Task brief | Make an exact copy of the entries below with the pictures removed.

Supplied records |

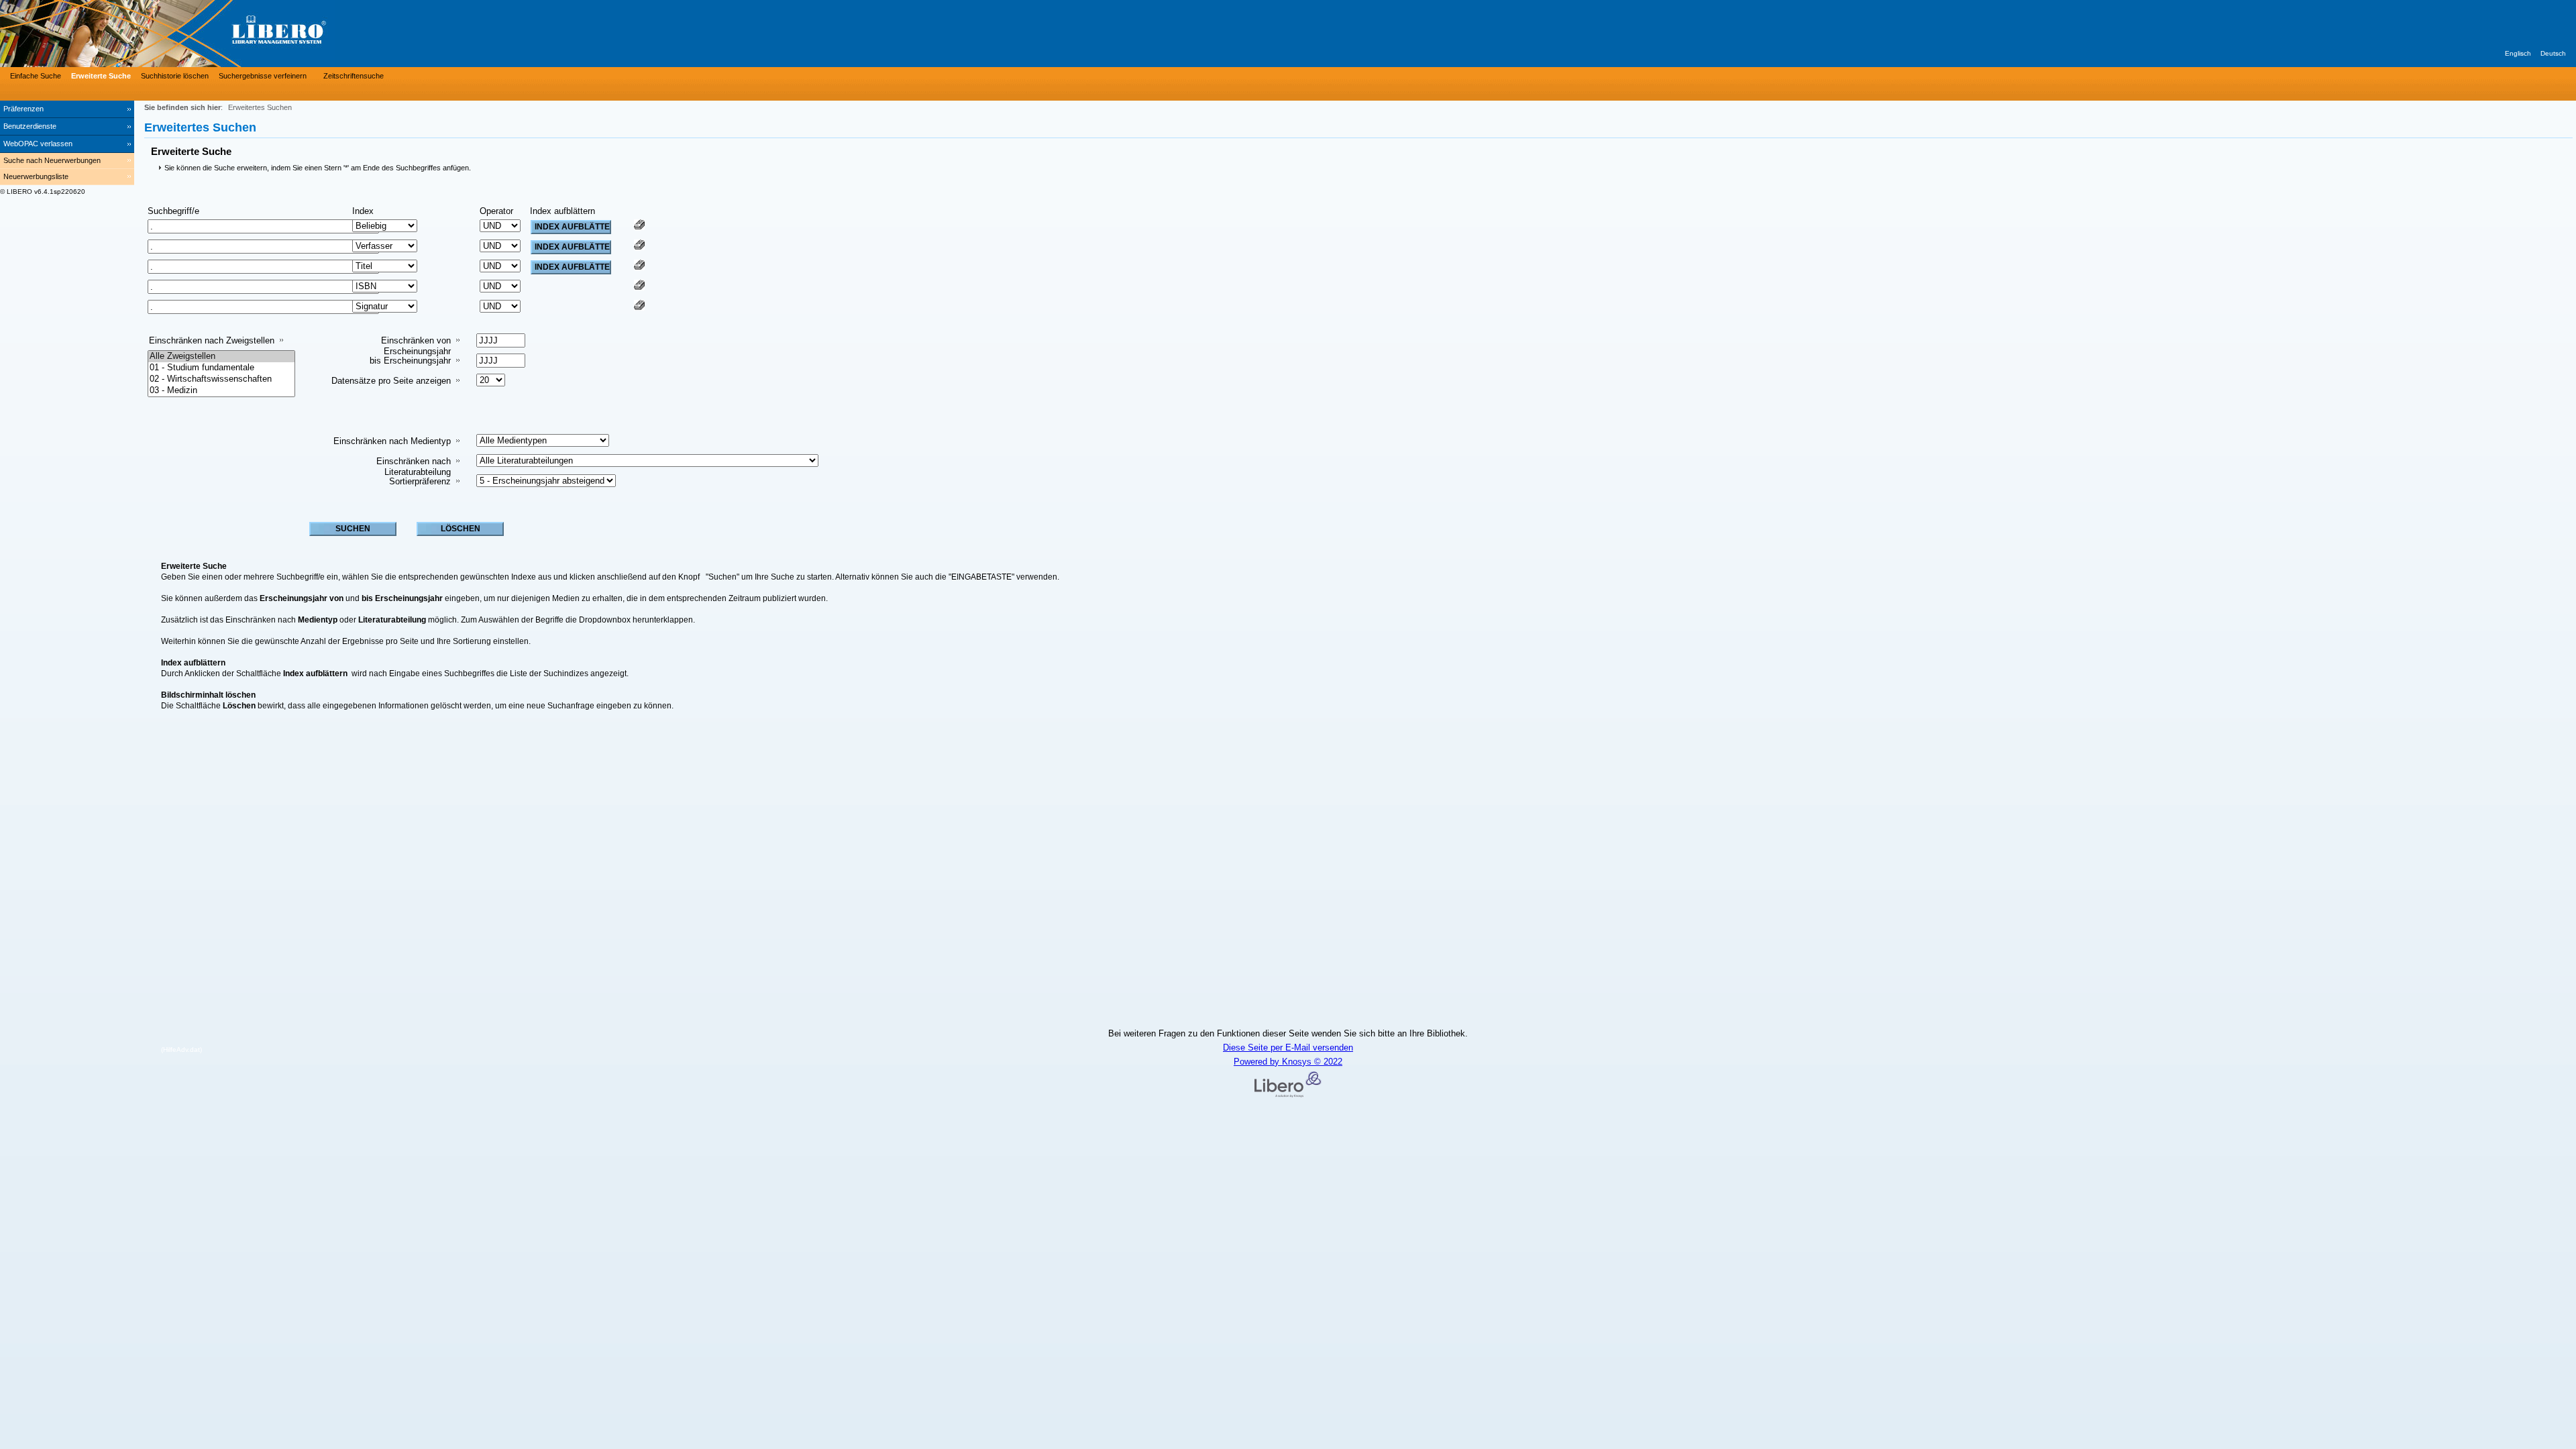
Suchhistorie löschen (175, 76)
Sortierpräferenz (420, 481)
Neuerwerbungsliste (35, 176)
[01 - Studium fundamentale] (221, 368)
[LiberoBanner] (201, 33)
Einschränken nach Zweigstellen (211, 340)
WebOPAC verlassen (37, 144)
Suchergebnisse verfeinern (263, 76)
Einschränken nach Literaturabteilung (413, 466)
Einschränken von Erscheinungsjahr (416, 345)
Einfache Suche (35, 76)
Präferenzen (23, 109)
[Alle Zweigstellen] (221, 356)
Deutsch (2553, 53)
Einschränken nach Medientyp (392, 441)
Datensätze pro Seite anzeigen (391, 381)
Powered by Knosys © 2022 (1288, 1062)
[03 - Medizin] (221, 390)
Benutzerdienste (29, 126)
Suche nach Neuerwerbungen (52, 160)
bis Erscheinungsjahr (410, 361)
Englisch (2518, 53)
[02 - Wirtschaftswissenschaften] (221, 379)
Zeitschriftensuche (353, 76)
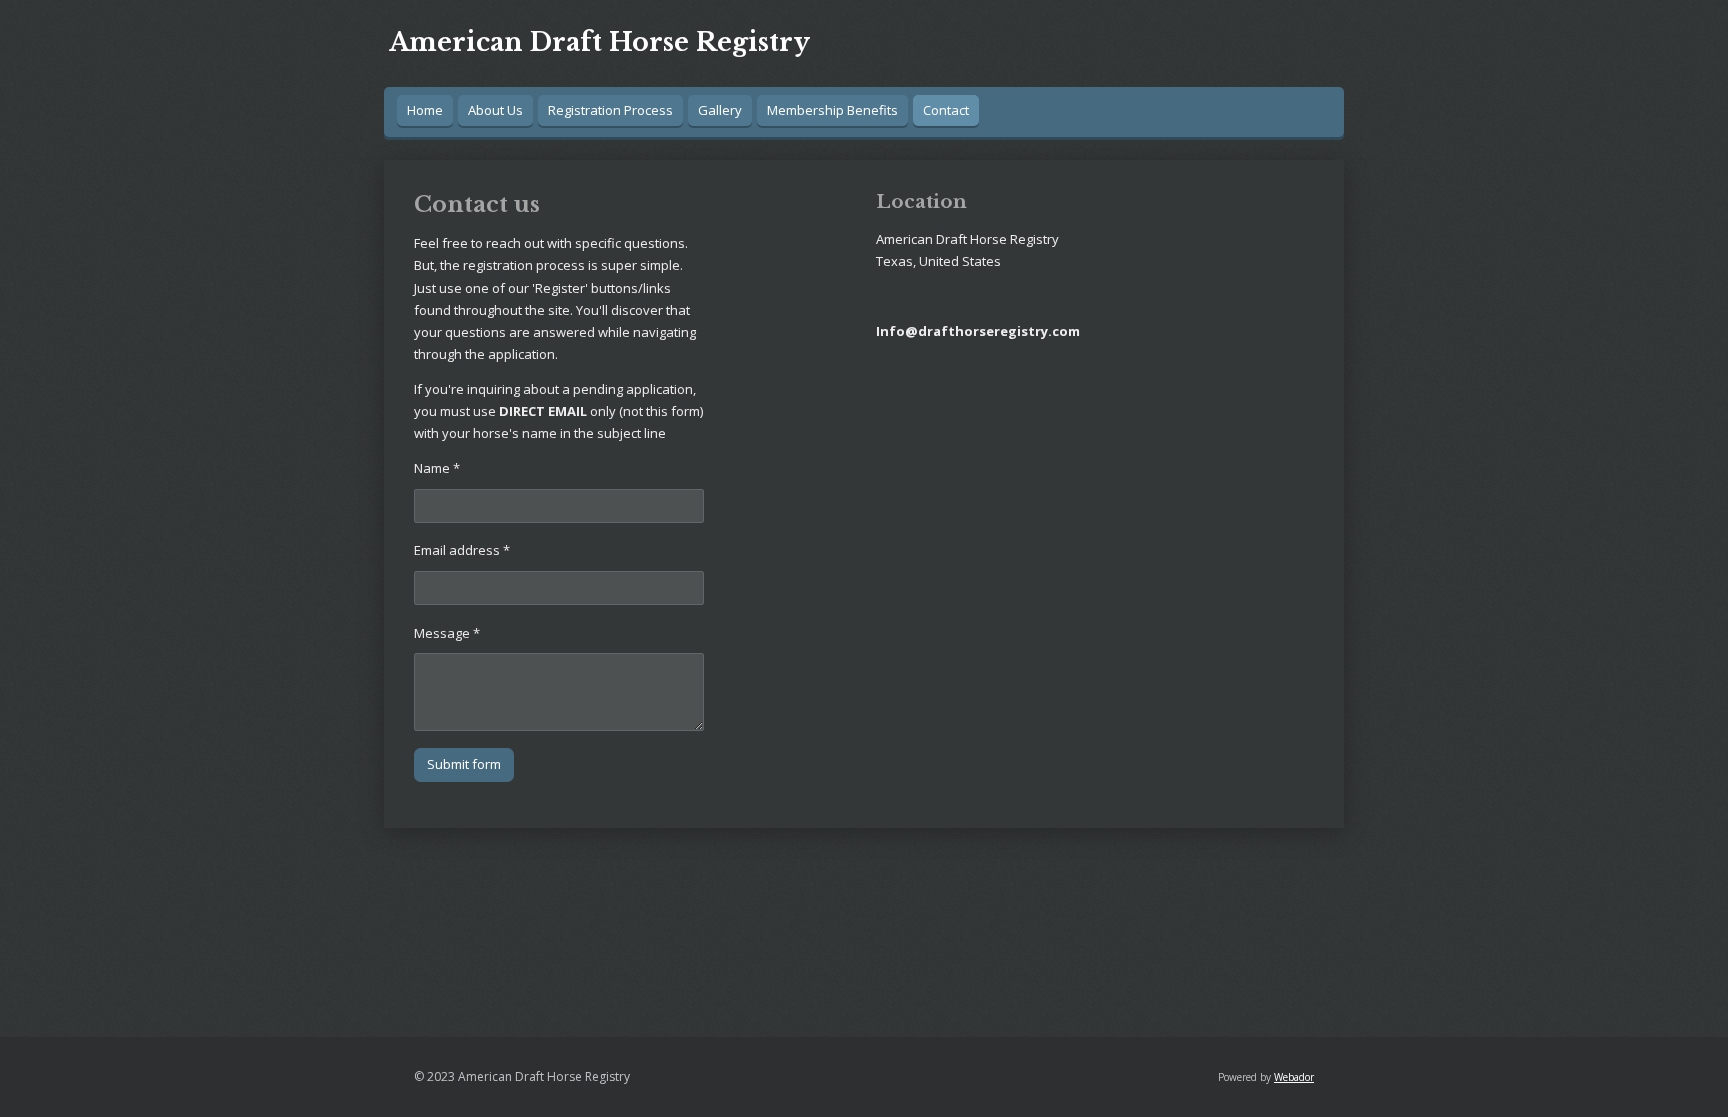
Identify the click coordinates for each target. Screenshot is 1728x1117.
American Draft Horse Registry (599, 42)
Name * (437, 468)
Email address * (462, 550)
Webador (1294, 1077)
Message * (447, 633)
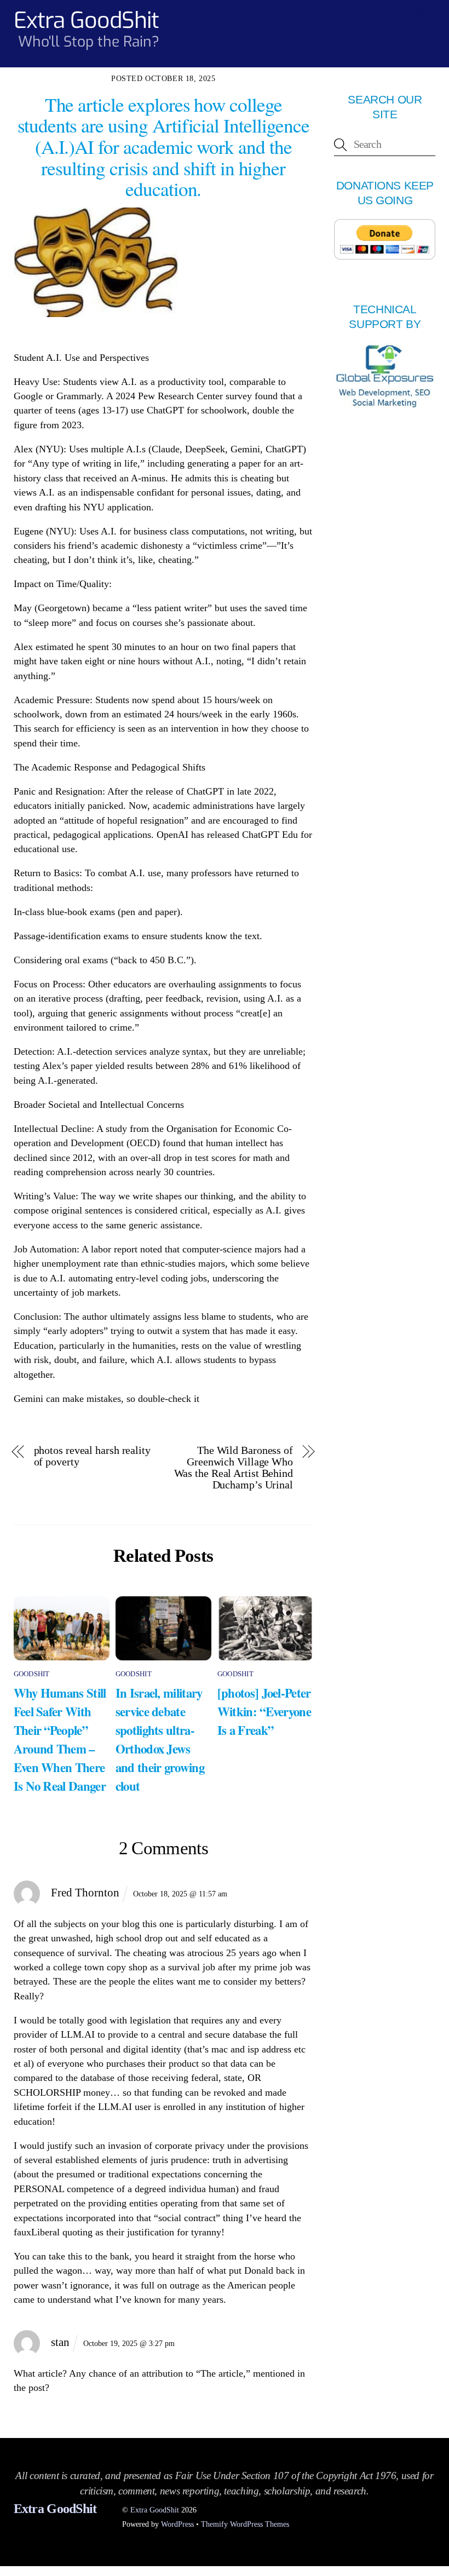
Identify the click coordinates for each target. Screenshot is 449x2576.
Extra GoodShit (154, 2509)
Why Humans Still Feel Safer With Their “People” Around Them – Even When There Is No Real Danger (60, 1739)
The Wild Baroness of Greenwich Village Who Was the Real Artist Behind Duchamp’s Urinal (233, 1468)
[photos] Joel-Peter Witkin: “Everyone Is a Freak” (264, 1711)
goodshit (32, 1674)
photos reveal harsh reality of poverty (92, 1456)
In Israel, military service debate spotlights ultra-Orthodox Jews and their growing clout (160, 1739)
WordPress (177, 2524)
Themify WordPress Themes (245, 2524)
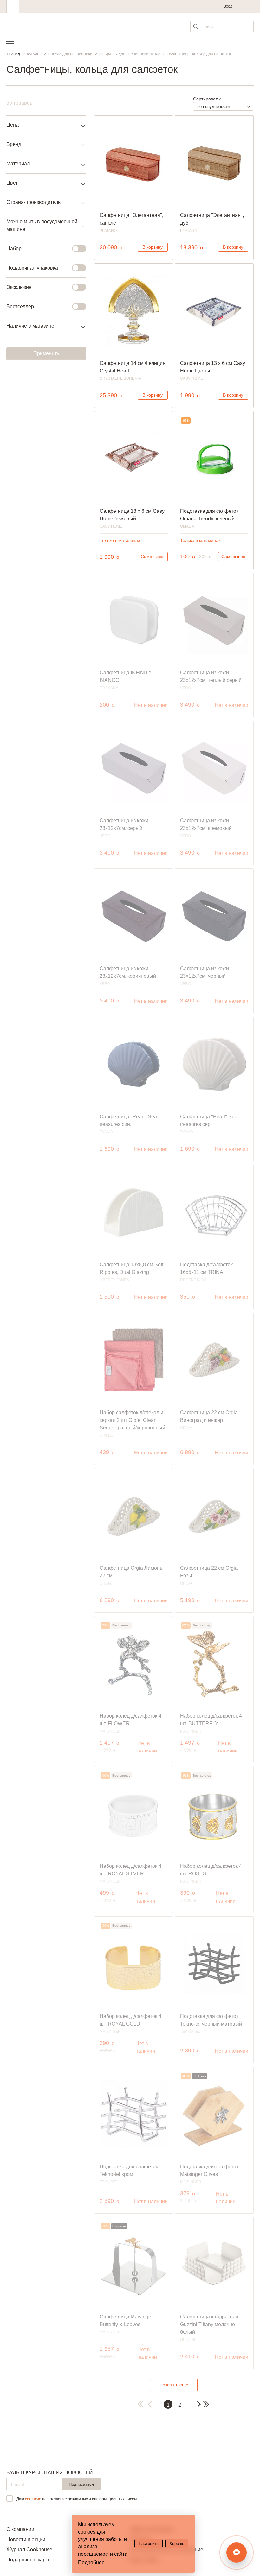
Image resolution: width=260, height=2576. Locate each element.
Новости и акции (25, 2539)
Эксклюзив (19, 287)
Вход (228, 6)
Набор (14, 248)
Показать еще (173, 2384)
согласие (33, 2499)
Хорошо (176, 2543)
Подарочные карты (29, 2559)
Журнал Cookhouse (29, 2549)
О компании (20, 2529)
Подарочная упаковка (32, 267)
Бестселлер (20, 306)
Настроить (149, 2543)
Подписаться (81, 2484)
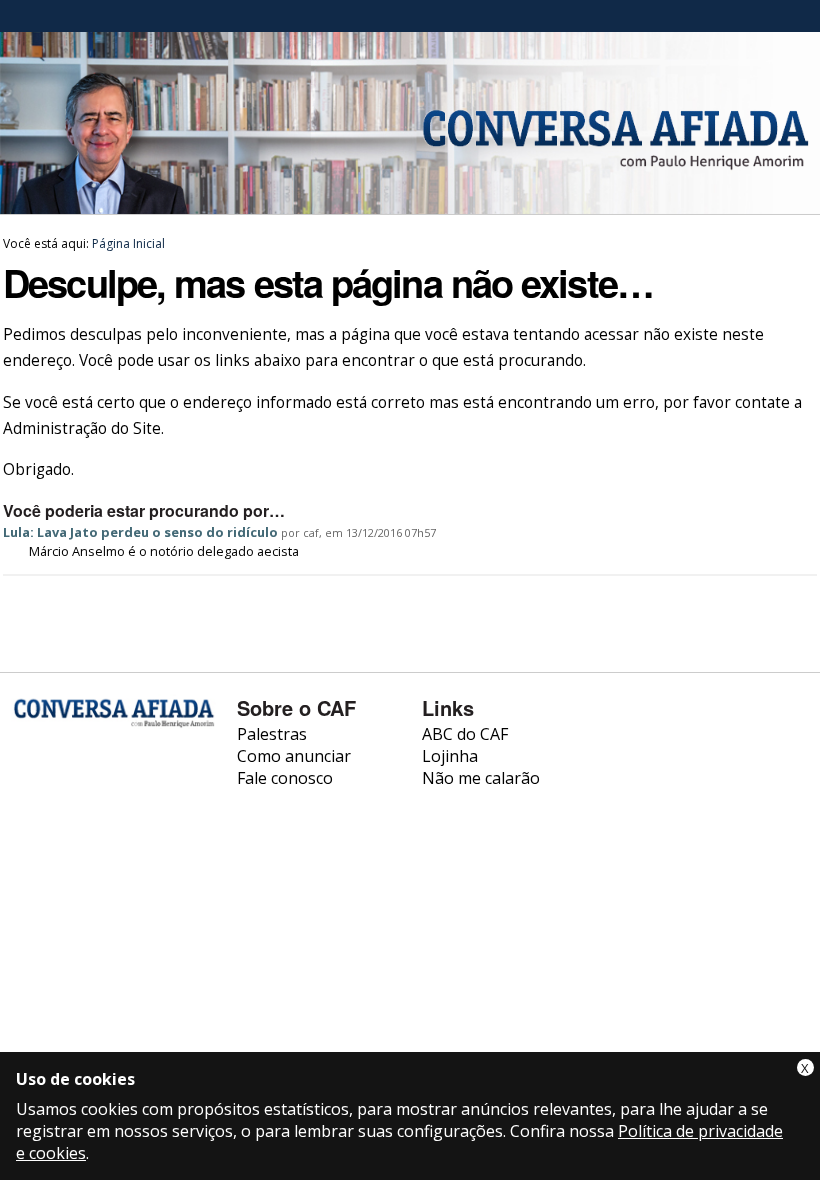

Response to this exercise |
Suchhistorie löschen (175, 76)
Sortierpräferenz (420, 481)
Neuerwerbungsliste (35, 176)
[01 - Studium fundamentale] (221, 368)
[LiberoBanner] (201, 33)
Einschränken nach Zweigstellen (211, 340)
WebOPAC verlassen (37, 144)
Suchergebnisse verfeinern (263, 76)
Einschränken nach Literaturabteilung (413, 466)
Einschränken von Erscheinungsjahr (416, 345)
Einfache Suche (35, 76)
Präferenzen (23, 109)
[Alle Zweigstellen] (221, 356)
Deutsch (2553, 53)
Einschränken nach Medientyp (392, 441)
Datensätze pro Seite anzeigen (391, 381)
Powered by Knosys © 2022 (1288, 1062)
[03 - Medizin] (221, 390)
Benutzerdienste (29, 126)
Suche nach Neuerwerbungen (52, 160)
bis Erscheinungsjahr (410, 361)
Englisch (2518, 53)
[02 - Wirtschaftswissenschaften] (221, 379)
Zeitschriftensuche (353, 76)
Identify the click coordinates for each target. Screenshot is 1728x1117.
American Draft Horse Registry (599, 42)
Name * (437, 468)
Email address * (462, 550)
Webador (1294, 1077)
Message * (447, 633)
Identify the click coordinates for each target. Screenshot is 449x2576.
Extra GoodShit (154, 2509)
Why Humans Still Feel Safer With Their “People” Around Them – Even When There Is No Real Danger (60, 1739)
The Wild Baroness of Greenwich Village Who Was the Real Artist Behind Duchamp’s Urinal (233, 1468)
[photos] Joel-Peter Witkin: “Everyone Is a Freak” (264, 1711)
goodshit (32, 1674)
photos reveal harsh reality of poverty (92, 1456)
In Israel, military service debate spotlights ultra-Orthodox Jews and their growing clout (160, 1739)
WordPress (177, 2524)
Themify WordPress Themes (245, 2524)
Image resolution: width=260, height=2576. Locate each element.
Новости и акции (25, 2539)
Эксклюзив (19, 287)
Вход (228, 6)
Набор (14, 248)
Показать еще (173, 2384)
согласие (33, 2499)
Хорошо (176, 2543)
Подарочные карты (29, 2559)
Журнал Cookhouse (29, 2549)
О компании (20, 2529)
Подарочная упаковка (32, 267)
Бестселлер (20, 306)
Настроить (149, 2543)
Подписаться (81, 2484)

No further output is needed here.